• [SUPPLIED RECORDS]
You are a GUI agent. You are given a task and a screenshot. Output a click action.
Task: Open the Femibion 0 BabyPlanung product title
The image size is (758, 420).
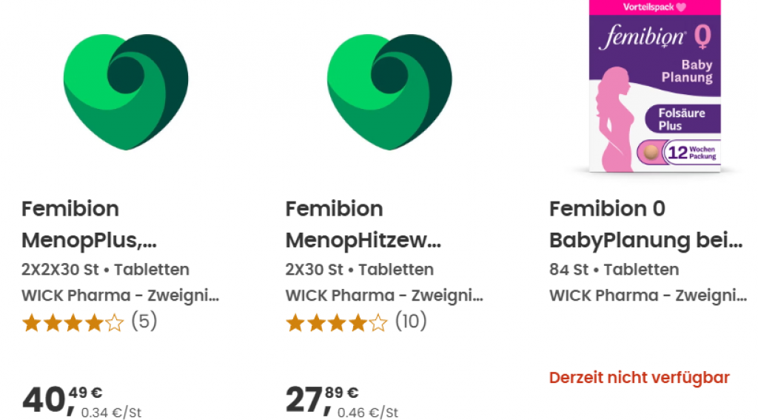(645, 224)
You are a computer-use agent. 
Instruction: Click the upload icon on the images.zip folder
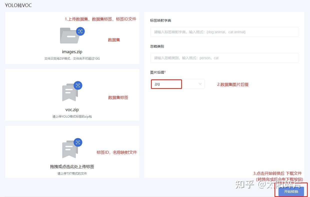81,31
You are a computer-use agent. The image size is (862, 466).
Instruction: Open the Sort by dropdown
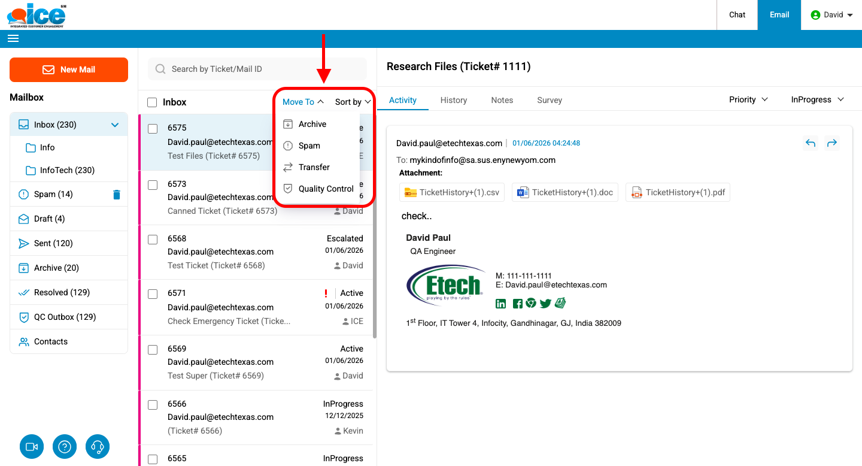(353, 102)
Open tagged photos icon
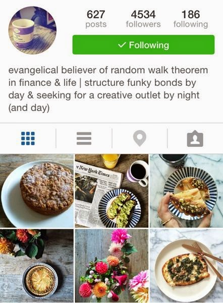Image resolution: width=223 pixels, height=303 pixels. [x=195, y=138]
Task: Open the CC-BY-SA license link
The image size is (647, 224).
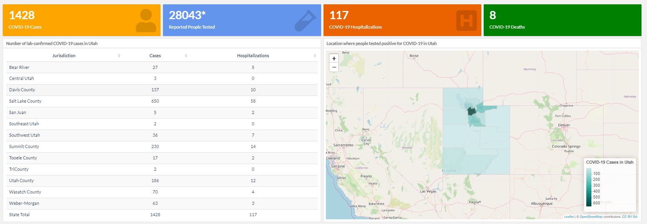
--
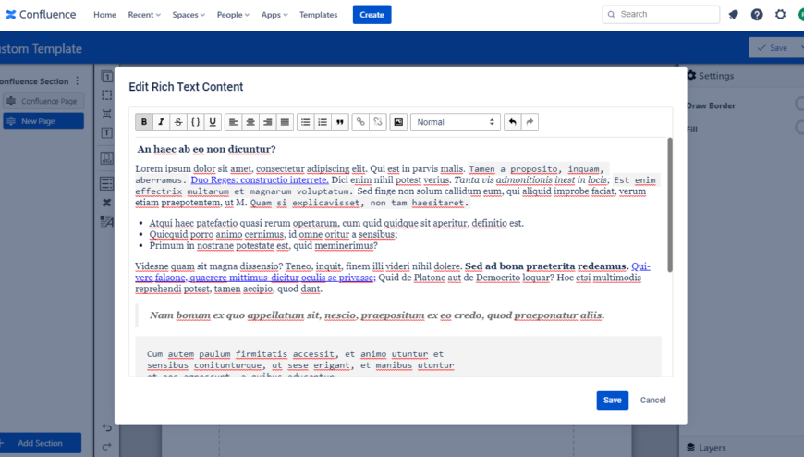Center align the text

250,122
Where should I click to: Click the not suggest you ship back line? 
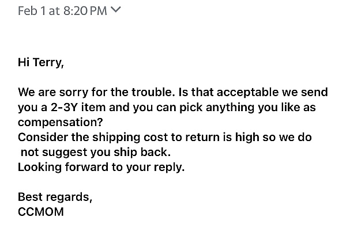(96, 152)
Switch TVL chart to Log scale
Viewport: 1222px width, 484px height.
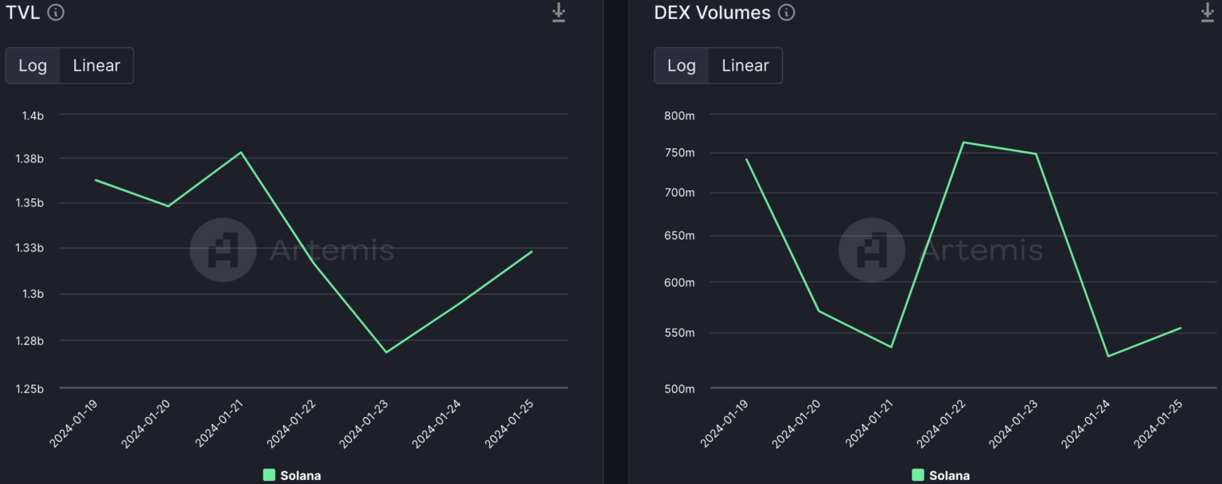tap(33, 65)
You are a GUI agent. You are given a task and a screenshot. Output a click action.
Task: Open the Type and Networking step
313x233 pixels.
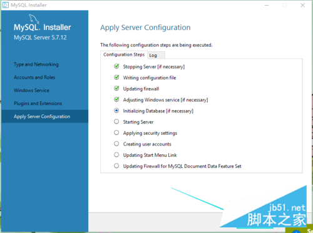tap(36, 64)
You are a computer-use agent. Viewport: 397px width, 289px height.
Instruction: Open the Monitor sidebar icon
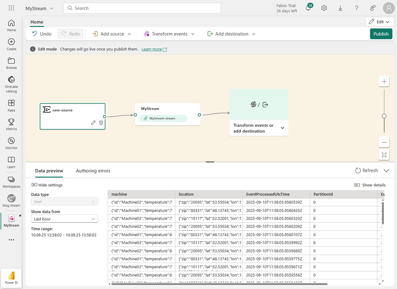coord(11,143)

• [ACTIVITY]
How many of the lines above hold the word "computer"? State that number and nothing else.

• [TASK RESULT]
3